4. Thermal Conductivity of a Three-Component System with a Specified Structure of the Liquid Component

In this case, the unit cell has the form shown in Figure 3. For the cell under consideration, the formulas for calculating the lower ${\lambda }_a$ and upper ${\lambda }_{iz}$ estimates were obtained for the evaluation of the effective thermal conductivity of moist capillary-porous materials using the method described above.

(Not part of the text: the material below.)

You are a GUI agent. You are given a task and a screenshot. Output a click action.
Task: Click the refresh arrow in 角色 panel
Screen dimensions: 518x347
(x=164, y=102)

After dividing the unit cell (Figure 3) with adiabatic planes, we obtain

$$\begin{gathered} \frac{{\lambda }_a}{{\lambda }_1}=c^2+v_2{\left(c_n-c\right)}^2+\frac{2{\nu }_{2}c\left({с}_n-с\right)}{1-c+{\nu }_{2}c}+\frac{2{\nu }_1{\nu }_{2}c\left(c_x-c_n\right)}{{\nu }_2\left(1-c_x\right)+v_1\left(c_x-c\right)+v_1{v}_{2}c} \\ +\frac{2{\nu }_1{\nu }_2\left(c_x-c_n\right)\left(c_n-c\right)}{{\nu }_2\left(1-c_x\right)+{\nu }_1{c}_x}+\frac{v_1{v}_2{\left(c_x-{с}_n\right)}^2}{v_2\left(1-c_x\right)+v_1{c}_x}+\frac{2v_1{v}_{2}c\left(1-c_x\right)}{v_2\left(1-c_n\right)+v_1\left(c_n-c\right)+v_1{v}_{2}c} \\ +\frac{2v_1{v}_2\left(c_n-c\right)\left(1-c_x\right)}{v_2\left(1-c_n\right)+v_1{c}_n}+{\nu }_1\left[{\left(1-c_n\right)}^2-{\left(c_x-c_n\right)}^2\right] \end{gathered}$$

(20)

where ${\nu }_1={\lambda }_2/{\lambda }_1, {\nu }_2={\lambda }_3/{\lambda }_1, c=\mathsf{\Delta }/L, c_n={\mathsf{\Delta }}_n/L,c_x={\mathsf{\Delta }}_x/L.$The dependence obtained by dividing the same unit cell with isothermal planes has the form:

$$\begin{gathered} \frac{{\lambda }_u}{{\lambda }_1}=\left[\frac{1-c_x}{c^2+{\nu }_2\left(c_n^2-c^2\right)+{\nu }_1\left(1-c_n^2\right)}+\frac{c_x-c_n}{c^2+{\nu }_2\left(c_x^2-c^2\right)+{\nu }_1\left(1-c_x^2\right)}\right. \\ +\frac{c_n-с}{c^2+{\nu }_2\left[2c_n\left(1-c_x\right)+\left(c_x^2-c^2\right)\right]+{\nu }_1\left[{\left(1-c_n\right)}^2-{\left(c_x-c_n\right)}^2\right]} \\ {\left.+\frac{c}{c\left(2-c\right)+v_2\left[2\left(c_n-c\right)\left(1-c\right)-{\left(c_n-c\right)}^2+{\left(c_x-c_n\right)}^2\right]+v_1\left[{\left(1-c_n\right)}^2-{\left(c_x-c_n\right)}^2\right]}\right]}^{-1} \end{gathered}$$

(21)

where, as in (20), ${\nu }_1={\lambda }_2/{\lambda }_1, {\nu }_2={\lambda }_3/{\lambda }_1, c=\mathsf{\Delta }/L, c_n={\mathsf{\Delta }}_n/L,c_x={\mathsf{\Delta }}_x/L.$The $c_x$ value is related to the volume of the liquid at the rod node of the solid skeleton of the unit cell $V_y={\psi }_y{L}^3$. The moisture content of the material in the rod node ${\psi }_y$ is determined from the condition that the pore moisture content is equal to the lower boundary value ${\psi }_P^{\prime }$. Then, we obtain ${\psi }_y={\psi }_P^{\prime }P$. Figure 3 shows that the volume of the liquid at the node is ${\left({\mathsf{\Delta }}_x-\mathsf{\Delta }\right)}^3+3\mathsf{\Delta }{\left({\mathsf{\Delta }}_x-\mathsf{\Delta }\right)}^2={\psi }_y{L}^3$. By dividing the left and right sides of this expression by the volume of the unit cell $V=L^3$ and denoting $c_x-c=d$, we obtain the cubic equation

$$d^3+3c{d}^2={\psi }_y,$$

(22)

solving which we obtain the physically justified root $d=c_x-c$ (with a known value $c=\mathsf{\Delta }/L$) and, therefore, the value $c_x$.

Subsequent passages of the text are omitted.